The obscure oversight board that President Barack Obama wants to scrutinize the National Security Agency’s secret surveillance system is little known for good reason. The U.S. Privacy and Civil Liberties Oversight Board has operated fitfully during its eight years of low-profile existence, stymied by congressional infighting and, at times, censorship by government lawyers.
The privacy board was to meet Wednesday, its first meeting since revelations that the NSA has been secretly collecting the phone records of millions of Americans. The meeting will be closed to the public.
The board has existed since 2004, first as part of the executive branch, then, after a legislative overhaul that took effect in 2008, as an independent board of presidential appointees reporting to Congress. But hindered by Obama administration delays and then resistance from Republicans in Congress, the new board was not fully functional until May, when its chairman, David Medine, finally was confirmed.

• Directions:
a. In the article about the privacy oversight board, what year was the board created?
b. Resume the article about the privacy oversight board, picking up right after its last sentence.

• Supplied material:

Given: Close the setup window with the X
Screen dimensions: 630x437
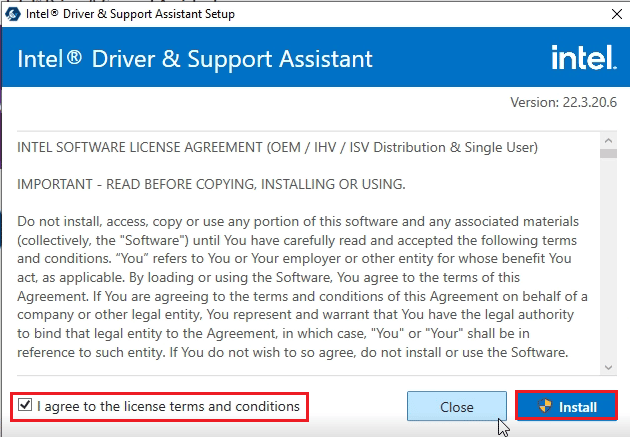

• Expected responses:
a. 2004

b.
Obama’s sudden leaning on the board as a civil libertarian counterweight to the government’s elaborate secret surveillance program places trust in an organization that is untested and whose authority at times still defers to Congress and government censors.
“They’ve been in startup mode a long time,” said Sharon Bradford Franklin, a senior counsel at the Constitution Project, a bipartisan civil liberties watchdog group. “With all the concerns about the need for a debate on the issue of surveillance, this is a great opportunity for them to get involved.”
It was not clear how much classified information would be discussed at Wednesday’s meeting. As late as April 2012, the board’s incoming chairman did not have a security clearance and the board did not have the classified, secure meeting area that is necessary to review and discuss classified government material.
The board’s five appointees recently got security clearances, said Franklin, who attended the new group’s first two meetings in October and March. “The first thing they can do is push for more disclosure and a more well-rounded picture of the surveillance programs,” she said.
In an interview with television talk show host Charlie Rose, Obama said he wanted the group to spearhead a national conversation not only on the surveillance programs recently disclosed by former NSA contractor Edward Snowden, but also “about the general problem of these big data sets because this is not going to be restricted to government entities.”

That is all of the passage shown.